The UK independent publishing sector is showing ‘many signs of growth’ according to the Independent Publishers Guild’s (IPG) second annual report, reports the Bookseller.

Out of the 184 IPG members who responded to the survey, 48% said their company is ‘growing’, 40% reported ‘stable sales’ and 13% said their business was contracting. The percentage of publishers experiencing growth is down marginally on last year’s survey, when 51% of publishers reported growth, 34% said it was stable and 15% reported contraction.

A majority of UK indie children’s publishers (56%) reported growth this year, although the number is down significantly from 73% in 2015. The proportion of educational book publishers who said their business is growing also fell from 73% in 2015 to 47% in 2016, as did professional book and journal publishers, down from 62% in 2015 to 46% this year.

Forty percent of respondents cited new marketing channels as the main force positively impacting their business. Promising channels include online retailers, with 52% of publishers reporting an increase in sales via the web over the past two years. Supermarket sales are increasing, with 41% of independent publishers reporting greater access to that channel.

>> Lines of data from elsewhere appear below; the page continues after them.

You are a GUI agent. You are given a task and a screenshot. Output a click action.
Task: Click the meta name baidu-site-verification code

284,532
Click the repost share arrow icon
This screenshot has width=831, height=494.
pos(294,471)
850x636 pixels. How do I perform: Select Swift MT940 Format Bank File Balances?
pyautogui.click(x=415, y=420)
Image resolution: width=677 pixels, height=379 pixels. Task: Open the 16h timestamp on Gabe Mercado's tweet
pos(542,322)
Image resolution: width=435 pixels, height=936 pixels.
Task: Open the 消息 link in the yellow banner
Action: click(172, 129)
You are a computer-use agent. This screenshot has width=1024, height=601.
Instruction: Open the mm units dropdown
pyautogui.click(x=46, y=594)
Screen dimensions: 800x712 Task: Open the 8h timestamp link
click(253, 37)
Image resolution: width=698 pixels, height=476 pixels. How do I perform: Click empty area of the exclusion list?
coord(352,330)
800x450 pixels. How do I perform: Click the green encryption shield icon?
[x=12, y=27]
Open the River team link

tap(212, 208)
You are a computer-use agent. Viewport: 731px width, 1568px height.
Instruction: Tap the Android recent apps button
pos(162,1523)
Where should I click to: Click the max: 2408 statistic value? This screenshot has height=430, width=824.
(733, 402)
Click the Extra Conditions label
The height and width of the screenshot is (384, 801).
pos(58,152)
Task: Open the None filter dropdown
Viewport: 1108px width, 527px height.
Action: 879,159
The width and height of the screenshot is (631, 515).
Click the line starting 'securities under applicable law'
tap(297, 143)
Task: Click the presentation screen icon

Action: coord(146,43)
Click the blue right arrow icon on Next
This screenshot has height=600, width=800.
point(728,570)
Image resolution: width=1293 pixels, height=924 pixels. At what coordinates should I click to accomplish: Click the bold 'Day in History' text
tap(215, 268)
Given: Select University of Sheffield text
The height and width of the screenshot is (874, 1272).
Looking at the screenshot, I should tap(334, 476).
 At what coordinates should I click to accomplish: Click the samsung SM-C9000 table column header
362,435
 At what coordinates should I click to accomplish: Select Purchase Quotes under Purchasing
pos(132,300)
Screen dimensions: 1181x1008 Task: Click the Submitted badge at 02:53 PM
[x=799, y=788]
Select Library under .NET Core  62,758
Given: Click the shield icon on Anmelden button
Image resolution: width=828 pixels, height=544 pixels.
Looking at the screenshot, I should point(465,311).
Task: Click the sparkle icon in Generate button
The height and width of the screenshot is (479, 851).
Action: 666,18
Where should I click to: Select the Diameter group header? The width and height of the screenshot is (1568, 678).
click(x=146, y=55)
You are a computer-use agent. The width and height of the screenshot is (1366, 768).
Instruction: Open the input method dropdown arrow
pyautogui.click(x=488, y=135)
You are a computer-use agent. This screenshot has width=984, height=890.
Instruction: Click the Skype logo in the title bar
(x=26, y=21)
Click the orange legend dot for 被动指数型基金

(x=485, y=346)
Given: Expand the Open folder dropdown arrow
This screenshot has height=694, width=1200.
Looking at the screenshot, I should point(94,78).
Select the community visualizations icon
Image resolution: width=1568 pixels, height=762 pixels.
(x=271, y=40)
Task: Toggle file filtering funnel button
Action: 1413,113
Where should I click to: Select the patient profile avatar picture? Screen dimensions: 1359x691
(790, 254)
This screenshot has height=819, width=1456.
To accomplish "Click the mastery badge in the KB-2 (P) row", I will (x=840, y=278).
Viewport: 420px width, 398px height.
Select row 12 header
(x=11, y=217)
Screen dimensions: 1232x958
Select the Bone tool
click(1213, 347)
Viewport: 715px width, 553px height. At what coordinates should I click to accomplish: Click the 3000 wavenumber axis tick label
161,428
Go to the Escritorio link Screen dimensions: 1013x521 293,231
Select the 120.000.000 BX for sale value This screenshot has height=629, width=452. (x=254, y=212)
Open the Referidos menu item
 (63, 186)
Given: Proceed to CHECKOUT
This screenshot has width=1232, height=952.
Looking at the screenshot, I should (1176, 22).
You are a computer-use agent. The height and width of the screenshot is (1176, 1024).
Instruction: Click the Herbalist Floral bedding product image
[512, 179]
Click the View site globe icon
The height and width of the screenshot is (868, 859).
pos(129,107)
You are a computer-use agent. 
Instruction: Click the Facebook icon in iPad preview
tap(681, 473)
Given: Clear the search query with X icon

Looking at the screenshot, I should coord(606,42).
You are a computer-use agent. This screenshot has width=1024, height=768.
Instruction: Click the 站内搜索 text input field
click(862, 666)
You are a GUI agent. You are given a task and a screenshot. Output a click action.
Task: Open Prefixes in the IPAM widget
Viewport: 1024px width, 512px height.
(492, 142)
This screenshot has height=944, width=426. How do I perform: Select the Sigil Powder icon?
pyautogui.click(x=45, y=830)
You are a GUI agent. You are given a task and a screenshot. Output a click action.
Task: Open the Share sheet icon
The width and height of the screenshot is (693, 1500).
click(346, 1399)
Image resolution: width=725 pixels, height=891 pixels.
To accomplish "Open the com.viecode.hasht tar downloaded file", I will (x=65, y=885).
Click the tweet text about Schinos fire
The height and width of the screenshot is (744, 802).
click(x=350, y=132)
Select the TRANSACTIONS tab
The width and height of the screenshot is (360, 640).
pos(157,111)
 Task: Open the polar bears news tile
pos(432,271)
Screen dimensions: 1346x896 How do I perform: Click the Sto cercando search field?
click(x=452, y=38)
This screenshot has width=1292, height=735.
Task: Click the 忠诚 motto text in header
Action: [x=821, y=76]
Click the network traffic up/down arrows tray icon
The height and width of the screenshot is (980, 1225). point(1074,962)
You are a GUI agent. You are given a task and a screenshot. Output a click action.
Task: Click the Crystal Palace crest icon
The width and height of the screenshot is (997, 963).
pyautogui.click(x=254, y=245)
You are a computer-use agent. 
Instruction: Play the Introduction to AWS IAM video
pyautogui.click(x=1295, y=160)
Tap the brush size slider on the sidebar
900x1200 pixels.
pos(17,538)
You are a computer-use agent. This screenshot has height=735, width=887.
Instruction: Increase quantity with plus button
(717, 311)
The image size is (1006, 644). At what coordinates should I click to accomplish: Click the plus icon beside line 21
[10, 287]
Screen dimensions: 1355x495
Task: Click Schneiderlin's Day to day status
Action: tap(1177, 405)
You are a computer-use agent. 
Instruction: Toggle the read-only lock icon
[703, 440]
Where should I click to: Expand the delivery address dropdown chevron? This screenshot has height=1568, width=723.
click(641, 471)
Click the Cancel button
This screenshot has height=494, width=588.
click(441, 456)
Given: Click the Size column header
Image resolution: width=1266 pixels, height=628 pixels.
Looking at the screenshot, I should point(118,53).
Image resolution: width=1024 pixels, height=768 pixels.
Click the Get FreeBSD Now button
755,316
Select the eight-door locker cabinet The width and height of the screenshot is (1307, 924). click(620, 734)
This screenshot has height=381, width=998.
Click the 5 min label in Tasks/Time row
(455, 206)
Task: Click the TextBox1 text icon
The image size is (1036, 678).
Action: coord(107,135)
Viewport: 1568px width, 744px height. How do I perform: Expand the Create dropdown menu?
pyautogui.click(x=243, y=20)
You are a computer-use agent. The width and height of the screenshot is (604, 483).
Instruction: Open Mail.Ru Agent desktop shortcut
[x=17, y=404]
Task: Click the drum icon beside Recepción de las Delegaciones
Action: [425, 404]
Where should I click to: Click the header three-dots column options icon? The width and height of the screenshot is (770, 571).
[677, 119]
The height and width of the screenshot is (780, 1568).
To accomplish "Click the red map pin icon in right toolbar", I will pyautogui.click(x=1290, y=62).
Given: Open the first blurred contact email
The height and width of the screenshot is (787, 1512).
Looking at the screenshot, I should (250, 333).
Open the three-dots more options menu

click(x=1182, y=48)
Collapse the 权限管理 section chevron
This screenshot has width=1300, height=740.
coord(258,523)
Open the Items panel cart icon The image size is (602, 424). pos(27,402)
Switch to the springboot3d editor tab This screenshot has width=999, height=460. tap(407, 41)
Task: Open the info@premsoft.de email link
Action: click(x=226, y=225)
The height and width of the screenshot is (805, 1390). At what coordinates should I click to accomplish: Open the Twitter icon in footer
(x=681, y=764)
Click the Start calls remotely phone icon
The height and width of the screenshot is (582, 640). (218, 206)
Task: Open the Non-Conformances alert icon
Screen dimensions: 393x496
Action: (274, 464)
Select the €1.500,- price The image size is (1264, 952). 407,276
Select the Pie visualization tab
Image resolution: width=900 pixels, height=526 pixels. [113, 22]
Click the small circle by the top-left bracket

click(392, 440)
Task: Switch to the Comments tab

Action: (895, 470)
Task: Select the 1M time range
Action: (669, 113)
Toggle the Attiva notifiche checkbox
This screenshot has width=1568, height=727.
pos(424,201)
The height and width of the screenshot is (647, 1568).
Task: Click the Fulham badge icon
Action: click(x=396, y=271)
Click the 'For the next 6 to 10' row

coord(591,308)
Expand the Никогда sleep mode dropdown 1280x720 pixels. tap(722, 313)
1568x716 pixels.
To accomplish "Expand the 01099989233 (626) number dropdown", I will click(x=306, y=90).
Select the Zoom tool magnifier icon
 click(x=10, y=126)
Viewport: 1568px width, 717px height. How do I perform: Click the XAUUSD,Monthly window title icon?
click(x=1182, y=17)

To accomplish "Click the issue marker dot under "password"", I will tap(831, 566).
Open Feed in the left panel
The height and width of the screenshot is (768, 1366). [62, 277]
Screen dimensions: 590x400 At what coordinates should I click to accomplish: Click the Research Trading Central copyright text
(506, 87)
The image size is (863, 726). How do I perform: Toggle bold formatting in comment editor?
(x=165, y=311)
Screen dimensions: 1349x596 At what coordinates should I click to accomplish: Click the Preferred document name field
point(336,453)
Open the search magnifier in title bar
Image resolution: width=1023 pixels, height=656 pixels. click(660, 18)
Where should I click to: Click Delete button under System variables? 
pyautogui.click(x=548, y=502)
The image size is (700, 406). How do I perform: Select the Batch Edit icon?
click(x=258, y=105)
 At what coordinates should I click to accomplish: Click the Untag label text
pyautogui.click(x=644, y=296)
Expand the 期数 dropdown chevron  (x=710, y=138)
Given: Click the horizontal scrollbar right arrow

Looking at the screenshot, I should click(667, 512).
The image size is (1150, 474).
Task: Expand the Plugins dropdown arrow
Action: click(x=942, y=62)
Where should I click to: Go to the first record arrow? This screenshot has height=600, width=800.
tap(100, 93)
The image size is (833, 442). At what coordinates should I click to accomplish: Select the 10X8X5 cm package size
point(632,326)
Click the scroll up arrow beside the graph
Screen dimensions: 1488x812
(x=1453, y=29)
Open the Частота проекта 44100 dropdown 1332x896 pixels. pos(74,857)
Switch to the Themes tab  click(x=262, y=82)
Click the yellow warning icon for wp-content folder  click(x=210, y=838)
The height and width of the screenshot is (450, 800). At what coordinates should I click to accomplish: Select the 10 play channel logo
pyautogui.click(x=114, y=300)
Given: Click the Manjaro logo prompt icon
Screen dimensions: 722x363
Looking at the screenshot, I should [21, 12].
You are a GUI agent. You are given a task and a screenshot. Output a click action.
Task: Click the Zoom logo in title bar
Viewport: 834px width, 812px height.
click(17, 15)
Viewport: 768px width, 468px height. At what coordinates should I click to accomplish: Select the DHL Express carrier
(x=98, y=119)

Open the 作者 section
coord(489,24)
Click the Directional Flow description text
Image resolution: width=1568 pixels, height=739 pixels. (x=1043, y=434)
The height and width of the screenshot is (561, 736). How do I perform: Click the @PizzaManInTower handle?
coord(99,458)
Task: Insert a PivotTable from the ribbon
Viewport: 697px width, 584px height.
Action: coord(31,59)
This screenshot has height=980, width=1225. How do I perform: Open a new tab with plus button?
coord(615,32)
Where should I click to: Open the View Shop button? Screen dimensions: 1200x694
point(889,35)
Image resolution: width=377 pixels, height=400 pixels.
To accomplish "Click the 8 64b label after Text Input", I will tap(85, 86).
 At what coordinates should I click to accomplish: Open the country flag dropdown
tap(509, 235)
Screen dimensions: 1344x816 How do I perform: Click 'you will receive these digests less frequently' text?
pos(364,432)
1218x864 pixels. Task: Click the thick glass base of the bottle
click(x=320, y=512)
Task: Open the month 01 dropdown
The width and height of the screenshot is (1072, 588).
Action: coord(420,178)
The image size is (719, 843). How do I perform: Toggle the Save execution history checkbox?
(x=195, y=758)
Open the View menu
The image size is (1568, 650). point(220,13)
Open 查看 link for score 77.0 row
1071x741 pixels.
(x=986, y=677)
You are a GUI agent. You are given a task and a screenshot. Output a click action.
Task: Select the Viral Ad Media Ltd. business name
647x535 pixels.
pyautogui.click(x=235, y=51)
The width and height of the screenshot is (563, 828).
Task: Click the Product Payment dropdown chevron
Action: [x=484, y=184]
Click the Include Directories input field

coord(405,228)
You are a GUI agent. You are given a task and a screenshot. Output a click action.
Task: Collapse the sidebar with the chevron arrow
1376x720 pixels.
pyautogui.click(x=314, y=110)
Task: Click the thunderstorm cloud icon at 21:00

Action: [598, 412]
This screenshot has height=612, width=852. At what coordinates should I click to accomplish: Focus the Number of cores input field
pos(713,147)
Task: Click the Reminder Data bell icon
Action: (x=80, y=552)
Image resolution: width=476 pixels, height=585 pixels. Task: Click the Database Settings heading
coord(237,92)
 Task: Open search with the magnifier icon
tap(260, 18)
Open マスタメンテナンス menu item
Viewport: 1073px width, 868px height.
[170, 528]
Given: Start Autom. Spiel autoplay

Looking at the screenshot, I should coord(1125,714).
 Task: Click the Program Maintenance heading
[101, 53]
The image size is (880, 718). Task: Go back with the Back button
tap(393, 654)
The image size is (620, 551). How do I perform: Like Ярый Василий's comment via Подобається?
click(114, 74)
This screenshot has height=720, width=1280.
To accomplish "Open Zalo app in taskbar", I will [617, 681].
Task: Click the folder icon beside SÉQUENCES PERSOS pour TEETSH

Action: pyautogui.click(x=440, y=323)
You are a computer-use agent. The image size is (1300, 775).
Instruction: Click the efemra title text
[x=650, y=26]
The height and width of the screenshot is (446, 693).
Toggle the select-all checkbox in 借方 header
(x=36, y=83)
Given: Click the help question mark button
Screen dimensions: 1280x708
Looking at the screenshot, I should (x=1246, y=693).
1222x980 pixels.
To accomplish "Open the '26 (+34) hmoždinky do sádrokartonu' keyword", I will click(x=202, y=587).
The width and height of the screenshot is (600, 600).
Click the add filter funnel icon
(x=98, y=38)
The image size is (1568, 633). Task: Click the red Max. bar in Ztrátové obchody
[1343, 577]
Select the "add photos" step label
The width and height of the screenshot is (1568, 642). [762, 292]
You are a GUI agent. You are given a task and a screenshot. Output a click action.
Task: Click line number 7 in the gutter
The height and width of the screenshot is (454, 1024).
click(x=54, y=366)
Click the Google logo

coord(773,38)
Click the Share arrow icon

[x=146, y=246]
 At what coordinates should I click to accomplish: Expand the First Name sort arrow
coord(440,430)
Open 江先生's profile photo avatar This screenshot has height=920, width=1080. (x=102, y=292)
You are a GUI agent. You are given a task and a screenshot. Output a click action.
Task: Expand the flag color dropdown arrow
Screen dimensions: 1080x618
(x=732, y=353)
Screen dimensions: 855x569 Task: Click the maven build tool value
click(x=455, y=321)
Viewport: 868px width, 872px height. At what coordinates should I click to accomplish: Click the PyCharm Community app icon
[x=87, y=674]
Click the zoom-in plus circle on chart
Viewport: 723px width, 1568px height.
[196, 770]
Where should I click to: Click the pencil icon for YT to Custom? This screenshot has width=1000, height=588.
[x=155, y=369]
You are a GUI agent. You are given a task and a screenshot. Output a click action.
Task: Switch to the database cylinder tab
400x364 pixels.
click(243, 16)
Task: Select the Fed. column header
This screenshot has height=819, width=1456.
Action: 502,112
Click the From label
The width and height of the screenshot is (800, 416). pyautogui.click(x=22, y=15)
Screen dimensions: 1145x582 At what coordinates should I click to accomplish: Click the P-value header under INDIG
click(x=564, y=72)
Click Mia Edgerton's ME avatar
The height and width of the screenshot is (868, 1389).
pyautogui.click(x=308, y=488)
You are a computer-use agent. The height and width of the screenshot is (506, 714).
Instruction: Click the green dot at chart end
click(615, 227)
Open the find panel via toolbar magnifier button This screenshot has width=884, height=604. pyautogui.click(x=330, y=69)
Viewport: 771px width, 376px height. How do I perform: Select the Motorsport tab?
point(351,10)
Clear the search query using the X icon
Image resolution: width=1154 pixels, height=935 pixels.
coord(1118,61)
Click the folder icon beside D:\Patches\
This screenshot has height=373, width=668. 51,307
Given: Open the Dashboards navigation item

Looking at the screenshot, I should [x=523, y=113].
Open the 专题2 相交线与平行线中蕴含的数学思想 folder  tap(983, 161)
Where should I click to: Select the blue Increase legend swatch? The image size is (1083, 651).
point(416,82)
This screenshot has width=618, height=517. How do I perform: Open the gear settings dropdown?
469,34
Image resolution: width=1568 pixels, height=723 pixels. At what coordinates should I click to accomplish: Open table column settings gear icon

Library supplier sales was reported as having the biggest drop, with 27% of respondents reporting a decrease in orders.

Though the UK market is the strongest for most of the publishers surveyed (67%), export markets, including rights sales and co-editions, make up the majority of sales for 22% of respondents.

Ebook sales account for between one percent and 20% of overall sales for 59% of surveyed publishers, between 81% and 100% for two percent of publishers, and 26% reported no sales from ebooks.

Negative forces on the independent sector include price erosion (43%), gaps in knowledge (37%) and staffing gaps (25%).

IPG members also cited Brexit and its impact on print costs and the UK economy as the most significant issue facing the indie publishers, with staffing and cash flow also high among concerns.

IPG chief executive Bridget Shine said ‘there is no doubt that publishers face significant issues, not least since the Brexit vote, but it is hugely encouraging to see so many signs of growth and optimism among out members’.

The IPG report is compiled from the results of a questionnaire sent to all IPG members between 29 June to 7 September 2016.